**Task description:** In the listing that follows, copy out each line that includes the word "computer".
=== Begin Enclosure ===
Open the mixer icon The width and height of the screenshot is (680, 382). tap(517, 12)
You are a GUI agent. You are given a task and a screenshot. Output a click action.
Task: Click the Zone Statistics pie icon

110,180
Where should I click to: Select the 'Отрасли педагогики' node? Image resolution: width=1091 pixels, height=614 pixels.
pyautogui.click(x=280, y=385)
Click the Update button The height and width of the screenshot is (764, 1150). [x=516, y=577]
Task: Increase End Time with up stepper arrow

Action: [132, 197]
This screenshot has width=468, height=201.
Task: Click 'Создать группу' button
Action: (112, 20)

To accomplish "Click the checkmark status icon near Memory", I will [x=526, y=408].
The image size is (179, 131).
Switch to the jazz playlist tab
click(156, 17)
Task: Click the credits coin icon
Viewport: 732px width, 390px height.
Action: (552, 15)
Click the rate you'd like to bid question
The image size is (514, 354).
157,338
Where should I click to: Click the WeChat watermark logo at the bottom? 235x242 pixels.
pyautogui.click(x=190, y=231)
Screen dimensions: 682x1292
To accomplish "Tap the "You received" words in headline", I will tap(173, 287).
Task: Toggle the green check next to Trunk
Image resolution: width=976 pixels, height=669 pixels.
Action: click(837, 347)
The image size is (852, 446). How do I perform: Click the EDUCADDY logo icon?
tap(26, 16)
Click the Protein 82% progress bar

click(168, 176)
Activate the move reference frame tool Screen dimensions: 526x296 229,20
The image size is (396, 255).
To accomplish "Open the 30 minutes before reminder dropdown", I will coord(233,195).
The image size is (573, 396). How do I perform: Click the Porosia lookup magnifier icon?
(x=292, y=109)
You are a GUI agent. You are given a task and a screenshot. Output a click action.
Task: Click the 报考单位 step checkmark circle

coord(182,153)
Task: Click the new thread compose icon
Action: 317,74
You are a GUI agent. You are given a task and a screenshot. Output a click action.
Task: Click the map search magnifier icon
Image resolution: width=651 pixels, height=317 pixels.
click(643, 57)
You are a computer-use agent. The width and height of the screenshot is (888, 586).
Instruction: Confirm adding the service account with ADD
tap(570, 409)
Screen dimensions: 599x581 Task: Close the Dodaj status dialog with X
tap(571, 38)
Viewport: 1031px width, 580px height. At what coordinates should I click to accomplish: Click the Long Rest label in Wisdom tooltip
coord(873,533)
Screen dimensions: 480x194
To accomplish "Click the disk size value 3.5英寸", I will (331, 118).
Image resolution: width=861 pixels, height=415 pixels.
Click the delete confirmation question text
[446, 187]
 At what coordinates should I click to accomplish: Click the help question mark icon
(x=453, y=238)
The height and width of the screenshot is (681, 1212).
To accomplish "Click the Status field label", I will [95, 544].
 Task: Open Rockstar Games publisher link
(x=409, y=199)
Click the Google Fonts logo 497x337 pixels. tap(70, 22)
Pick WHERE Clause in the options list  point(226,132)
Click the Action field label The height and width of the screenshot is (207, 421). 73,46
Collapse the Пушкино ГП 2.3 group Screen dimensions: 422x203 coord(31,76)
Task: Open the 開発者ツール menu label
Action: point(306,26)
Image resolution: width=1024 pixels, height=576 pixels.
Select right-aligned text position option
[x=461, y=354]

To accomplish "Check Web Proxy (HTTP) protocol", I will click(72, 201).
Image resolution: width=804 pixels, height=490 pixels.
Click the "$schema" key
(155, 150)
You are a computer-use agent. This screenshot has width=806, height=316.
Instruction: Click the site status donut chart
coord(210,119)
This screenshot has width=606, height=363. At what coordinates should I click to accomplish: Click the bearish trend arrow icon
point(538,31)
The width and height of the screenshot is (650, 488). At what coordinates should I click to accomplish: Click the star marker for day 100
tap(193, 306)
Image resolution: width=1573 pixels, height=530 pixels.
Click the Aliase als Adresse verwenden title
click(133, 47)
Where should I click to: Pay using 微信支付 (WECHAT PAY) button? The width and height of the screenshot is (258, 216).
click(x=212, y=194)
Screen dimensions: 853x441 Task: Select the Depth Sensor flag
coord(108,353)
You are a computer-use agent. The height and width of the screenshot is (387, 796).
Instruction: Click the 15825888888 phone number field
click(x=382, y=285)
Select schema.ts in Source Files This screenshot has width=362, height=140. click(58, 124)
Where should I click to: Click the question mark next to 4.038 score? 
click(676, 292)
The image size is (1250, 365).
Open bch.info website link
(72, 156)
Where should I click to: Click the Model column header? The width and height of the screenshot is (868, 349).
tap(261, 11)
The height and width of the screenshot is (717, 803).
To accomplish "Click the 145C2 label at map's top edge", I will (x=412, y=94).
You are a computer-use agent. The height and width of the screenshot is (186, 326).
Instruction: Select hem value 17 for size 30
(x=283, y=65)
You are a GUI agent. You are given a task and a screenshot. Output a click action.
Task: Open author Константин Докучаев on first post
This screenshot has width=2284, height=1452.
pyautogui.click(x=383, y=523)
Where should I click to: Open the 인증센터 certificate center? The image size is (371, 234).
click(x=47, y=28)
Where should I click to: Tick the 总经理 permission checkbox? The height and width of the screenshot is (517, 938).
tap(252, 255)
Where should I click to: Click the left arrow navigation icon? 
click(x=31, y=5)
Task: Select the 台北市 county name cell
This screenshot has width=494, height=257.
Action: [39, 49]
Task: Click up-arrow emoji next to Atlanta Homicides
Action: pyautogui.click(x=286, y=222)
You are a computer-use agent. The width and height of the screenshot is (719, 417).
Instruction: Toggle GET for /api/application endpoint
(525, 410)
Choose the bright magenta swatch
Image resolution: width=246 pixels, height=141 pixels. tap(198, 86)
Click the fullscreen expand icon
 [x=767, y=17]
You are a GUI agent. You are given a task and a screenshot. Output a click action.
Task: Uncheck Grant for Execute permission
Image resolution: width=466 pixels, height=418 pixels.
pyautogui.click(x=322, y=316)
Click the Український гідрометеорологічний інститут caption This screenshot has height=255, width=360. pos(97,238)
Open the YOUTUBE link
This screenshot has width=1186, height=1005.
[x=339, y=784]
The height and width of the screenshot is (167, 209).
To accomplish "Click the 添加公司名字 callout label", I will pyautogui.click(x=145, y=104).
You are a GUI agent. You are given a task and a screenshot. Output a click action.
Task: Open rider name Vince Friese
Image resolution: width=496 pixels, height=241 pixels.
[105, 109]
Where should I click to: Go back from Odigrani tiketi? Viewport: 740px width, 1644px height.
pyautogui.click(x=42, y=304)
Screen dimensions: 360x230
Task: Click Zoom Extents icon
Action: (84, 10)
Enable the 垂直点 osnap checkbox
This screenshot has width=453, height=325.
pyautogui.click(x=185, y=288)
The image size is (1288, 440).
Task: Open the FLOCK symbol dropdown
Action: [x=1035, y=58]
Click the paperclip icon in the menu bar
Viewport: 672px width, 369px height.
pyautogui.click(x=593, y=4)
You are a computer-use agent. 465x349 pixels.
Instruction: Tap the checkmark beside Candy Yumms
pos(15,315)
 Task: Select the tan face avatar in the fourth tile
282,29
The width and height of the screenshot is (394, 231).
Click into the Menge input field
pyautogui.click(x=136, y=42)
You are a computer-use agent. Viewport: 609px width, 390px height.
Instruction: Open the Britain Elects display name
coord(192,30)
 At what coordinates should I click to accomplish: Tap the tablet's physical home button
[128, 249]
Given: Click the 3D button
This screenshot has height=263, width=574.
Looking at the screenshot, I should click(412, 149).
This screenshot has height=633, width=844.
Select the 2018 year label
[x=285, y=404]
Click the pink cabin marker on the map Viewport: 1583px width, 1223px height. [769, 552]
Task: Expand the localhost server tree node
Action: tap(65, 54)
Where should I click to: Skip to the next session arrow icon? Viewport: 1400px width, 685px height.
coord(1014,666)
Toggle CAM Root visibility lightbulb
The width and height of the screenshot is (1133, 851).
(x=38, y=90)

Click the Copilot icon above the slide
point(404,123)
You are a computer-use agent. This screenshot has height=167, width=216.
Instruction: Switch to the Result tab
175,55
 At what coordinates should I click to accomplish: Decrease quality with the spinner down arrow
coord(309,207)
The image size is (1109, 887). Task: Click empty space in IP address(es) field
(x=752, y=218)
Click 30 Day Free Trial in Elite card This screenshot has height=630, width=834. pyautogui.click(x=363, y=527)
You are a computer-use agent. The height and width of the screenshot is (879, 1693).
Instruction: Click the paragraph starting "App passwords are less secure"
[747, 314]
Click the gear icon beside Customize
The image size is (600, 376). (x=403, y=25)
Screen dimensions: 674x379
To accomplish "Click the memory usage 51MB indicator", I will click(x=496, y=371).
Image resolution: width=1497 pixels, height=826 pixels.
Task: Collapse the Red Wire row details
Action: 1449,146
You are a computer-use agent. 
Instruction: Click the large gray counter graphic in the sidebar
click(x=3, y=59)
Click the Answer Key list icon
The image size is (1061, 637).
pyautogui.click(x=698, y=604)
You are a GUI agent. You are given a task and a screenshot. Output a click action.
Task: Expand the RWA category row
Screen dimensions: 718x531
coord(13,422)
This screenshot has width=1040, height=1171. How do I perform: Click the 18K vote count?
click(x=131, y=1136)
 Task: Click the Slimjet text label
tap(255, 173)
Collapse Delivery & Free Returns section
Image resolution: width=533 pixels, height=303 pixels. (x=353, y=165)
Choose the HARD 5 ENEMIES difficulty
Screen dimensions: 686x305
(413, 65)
=== End Enclosure ===
**Task solution:**
You are a computer-use agent. The width and height of the screenshot is (888, 586).
You are a computer-use agent. This screenshot has width=806, height=316.
You are a computer-use agent. The height and width of the screenshot is (387, 796).
You are a computer-use agent. The height and width of the screenshot is (186, 326).
You are a computer-use agent. The width and height of the screenshot is (719, 417).
You are a computer-use agent. 465x349 pixels.
You are a computer-use agent. Viewport: 609px width, 390px height.
You are a computer-use agent. This screenshot has height=167, width=216.
You are a computer-use agent. The height and width of the screenshot is (879, 1693).
You are a computer-use agent. 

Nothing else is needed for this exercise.